Lachim / redis

Automatically exported from code.google.com/p/redis
2 stars 0 forks source link

[FEATURE REQUEST] Add ZDIFFSTORE, and non-STORE versions of ZDIFF/ZUNION/ZINTER #579

Closed GoogleCodeExporter closed 8 years ago

GoogleCodeExporter commented 8 years ago
Sets have SDIFF for computing set difference, and commands like SUNION for 
returning a computation "on the fly" without permanently storing anything on 
the server. I'd like these features for sorted sets, so that I can call 
ZDIFFSTORE to remove from sorted-set z1 any members which also occur in 
sorted-set z2.

Original issue reported on code.google.com by a...@malloys.org on 8 Jun 2011 at 11:45

GoogleCodeExporter commented 8 years ago
Non-storing variants of union and intersection of sorted sets will not be 
added, because the result of these operations holds too much information to 
give back in one pass. See this issue: 
http://code.google.com/p/redis/issues/detail?id=328

The rationale behind not having a ZDIFFSTORE is the lack of a *real* use case, 
what will happen with the scores etc. This has been discussed numerous times on 
the ML, you can find the search/archives on groups.google.com.

Cheers,
Pieter

Original comment by pcnoordh...@gmail.com on 14 Jun 2011 at 6:56

GoogleCodeExporter commented 8 years ago
Here is my use case for ZDIFFSTORE. Exactly the same as SDIFFSTORE.
I have a python client which stores objects of a given model in redis and also 
install indices for fields needing queries. Indices are redis sets or sorted 
sets depending on the type of model chosen (models may or may not need a 
default sorting with respect a model field).

Indices are used to perform queries and everything is fine for sets. Not so for 
sorted sets.
Here is an example I hope it clarifies my point:

class SportActivity(orm.StdNet):
    person = orm.SymbolField(index = True)   # this field creates a sorted set
    type = orm.SymbolField(index = True)     # this field creates a sorted set
    dt = orm.DateField()

    class Meta:
        sort_by = 'dt'  # this tells the model to zset rather than sets as indices.

If I perform the following query:

res = SportActivity.objects.filter(person = 'pippo').exclude(type = 'swimming')

This translates to the following redis operation

ZINTERSTORE(ids_zset,person_pippo_ids_zset,tempkey1) does the filter on 'pippo' 
bit
ZDIFFSTORE(tempkey1,type_swimming_ids_zset,result) does the exclude bit

person_pippo_ids_zset is a sorted set of ids of objects with person equal to 
'pippo'
type_swimming_ids_zsetis a sorted set of ids of objects with type equal to 
'swimming'

The scores in the ZDIFFSTORE will be the scores of tempkey1 since they are the 
only elements left in the result set.

■ **LIST OF TASKS**:
1) Reproduce word for word the part of the Redis issue thread that begins at the words "Closed GoogleCodeExporter closed" and stops after "sorted-set z2.".
2) Does each statement agree with the Redis issue thread? Answer yes or no for each, and quote the deciding words from the thread. (a) Pieter says non-storing variants of union and intersection of sorted sets will not be added. (b) The original issue was reported on 14 Jun 2011. (c) In the use case given, the scores in the ZDIFFSTORE result would be the scores of tempkey1.
3) Which fields are defined in the SportActivity class in the Redis issue thread?
None of the data that comes after this point plays any part here.

■ **RECORDED INFORMATION**:
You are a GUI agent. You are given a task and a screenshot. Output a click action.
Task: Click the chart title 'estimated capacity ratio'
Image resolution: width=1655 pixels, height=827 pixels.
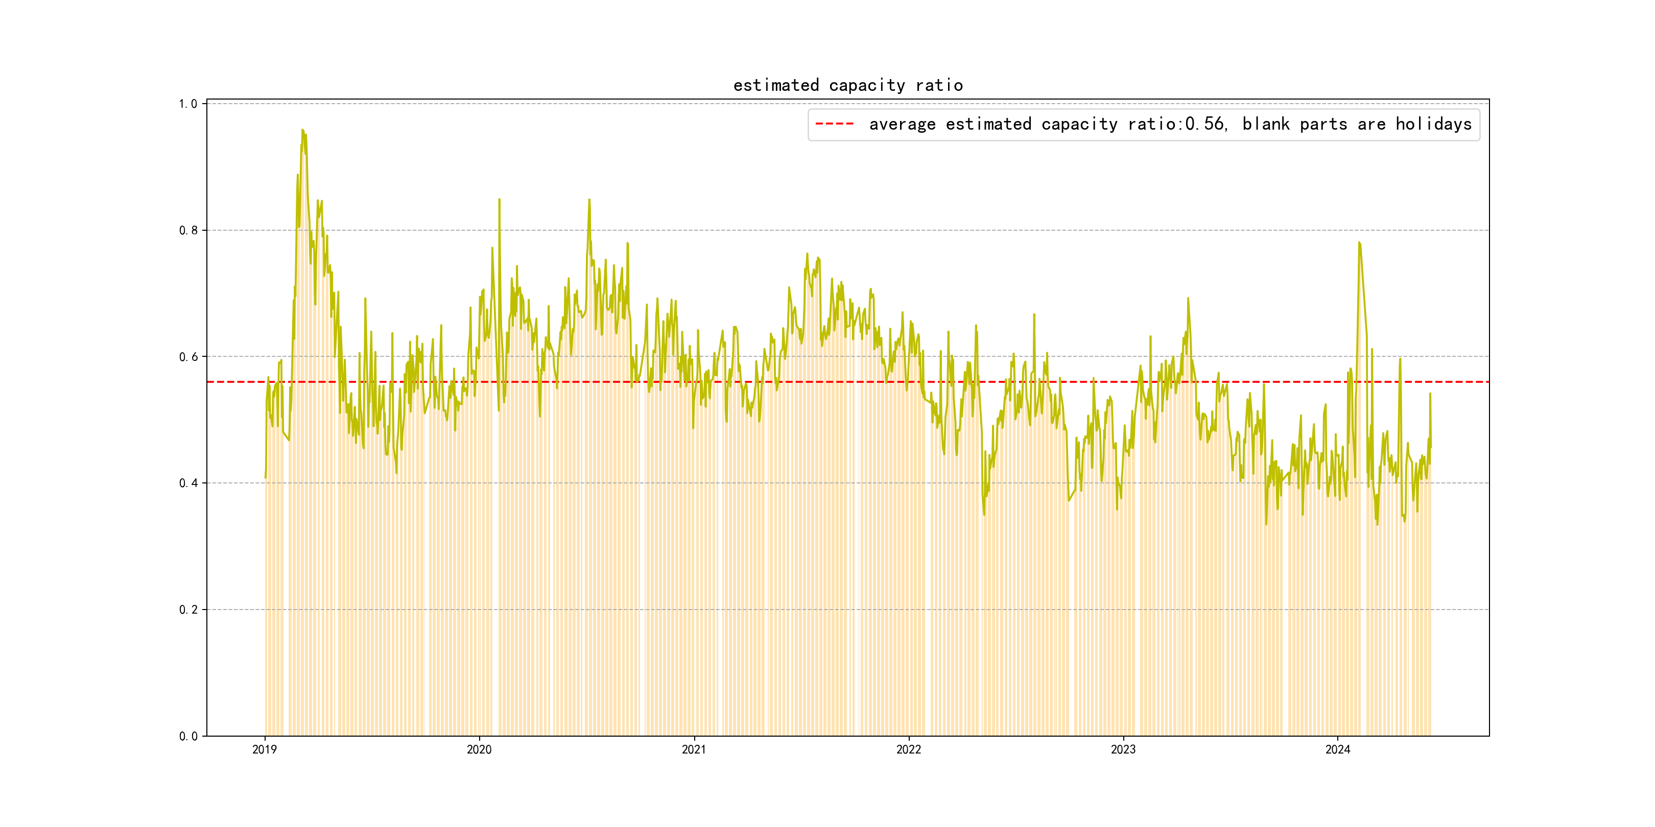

■ **RESULTS OF THE EXERCISE**:
1)
Closed GoogleCodeExporter closed 8 years ago

GoogleCodeExporter commented 8 years ago
Sets have SDIFF for computing set difference, and commands like SUNION for 
returning a computation "on the fly" without permanently storing anything on 
the server. I'd like these features for sorted sets, so that I can call 
ZDIFFSTORE to remove from sorted-set z1 any members which also occur in 
sorted-set z2.

2)
(a) Yes: "Non-storing variants of union and intersection of sorted sets will not be added"
(b) No: "Original issue reported on code.google.com by a...@malloys.org on 8 Jun 2011 at 11:45"
(c) Yes: "The scores in the ZDIFFSTORE will be the scores of tempkey1"

3) person, type, dt